=== THE INPUT ===
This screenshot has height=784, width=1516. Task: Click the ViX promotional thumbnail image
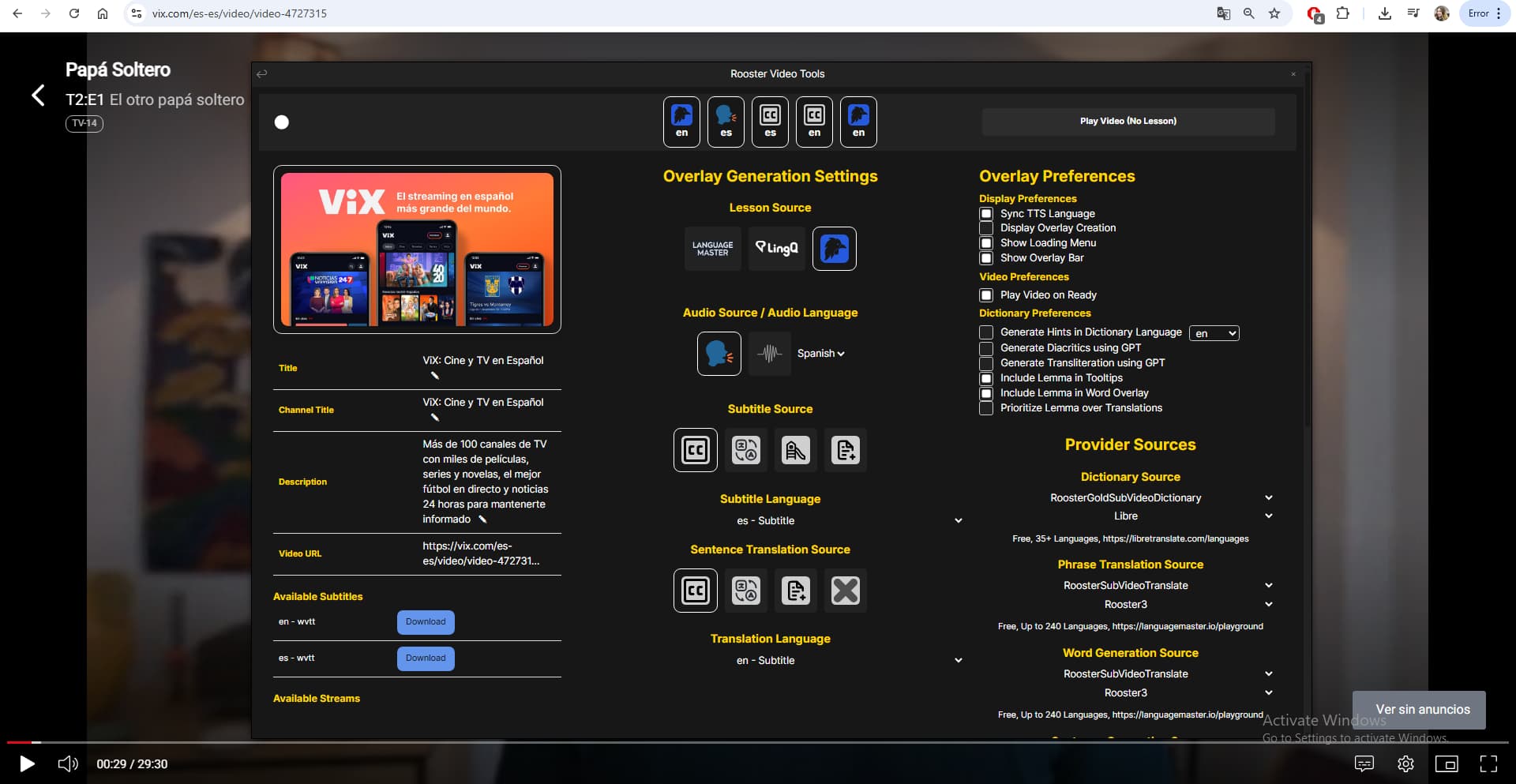point(417,249)
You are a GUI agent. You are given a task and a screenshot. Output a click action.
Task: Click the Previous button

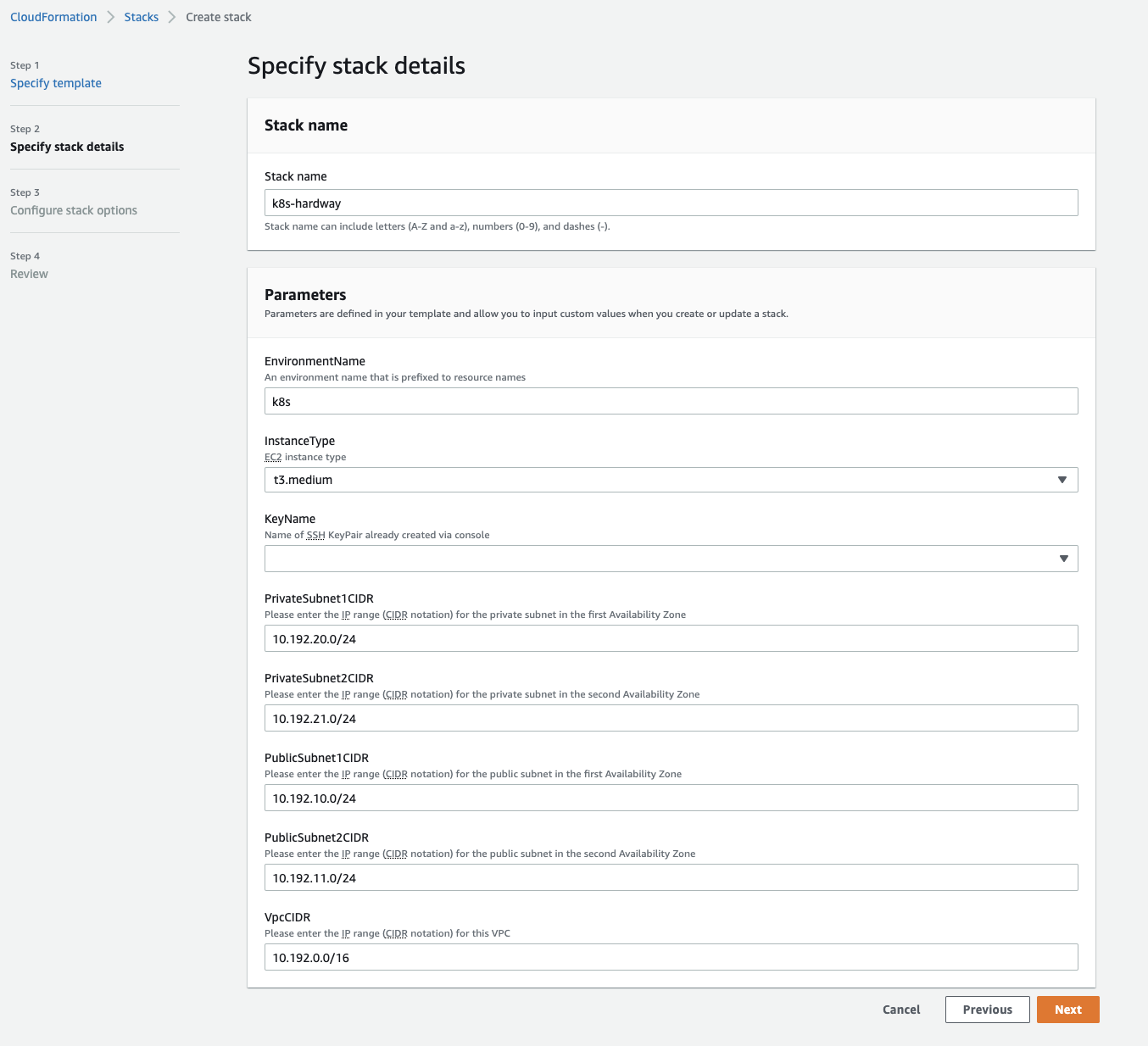point(987,1010)
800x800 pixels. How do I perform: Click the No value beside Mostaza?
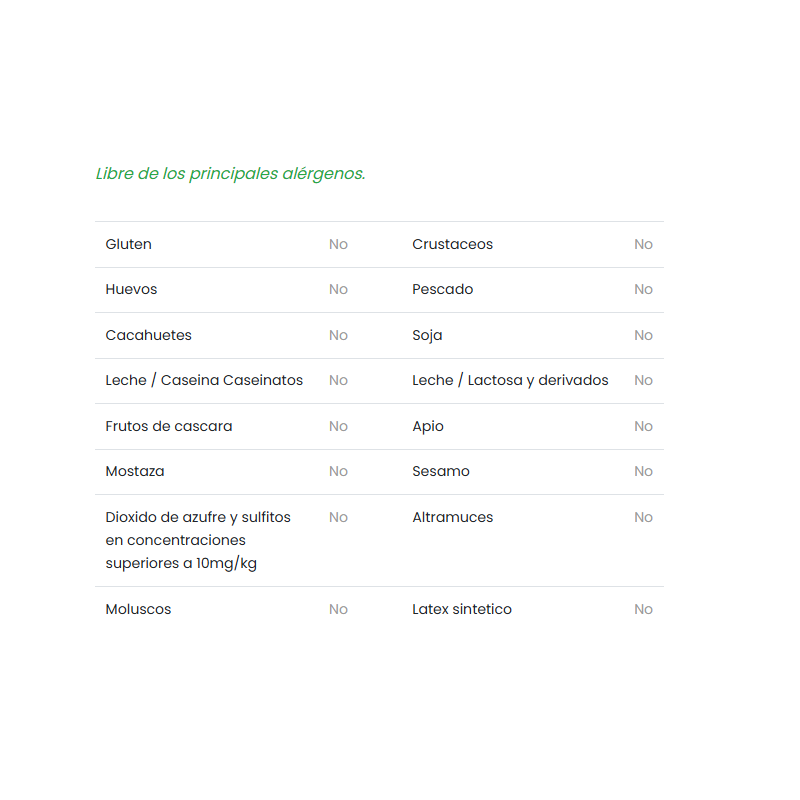click(x=338, y=471)
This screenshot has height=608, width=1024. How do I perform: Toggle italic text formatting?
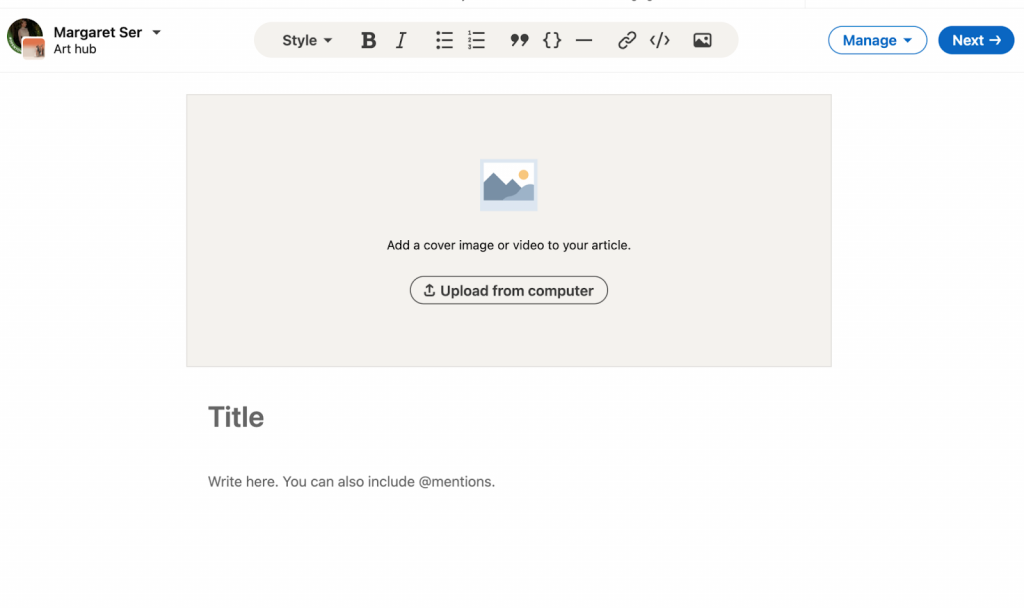pos(401,41)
===
PROBLEM TO SOLVE -> The material above is to be repeated word for word, with no images kept.

WRITTEN SOLUTION ->
This screenshot has height=784, width=1516. Task: Click the ViX promotional thumbnail image
point(417,249)
You are a GUI agent. You are given a task and a screenshot. Output a click action.
Task: Click the Previous button

point(987,1010)
800x800 pixels. How do I perform: Click the No value beside Mostaza?
click(x=338, y=471)
This screenshot has height=608, width=1024. How do I perform: Toggle italic text formatting?
pos(401,41)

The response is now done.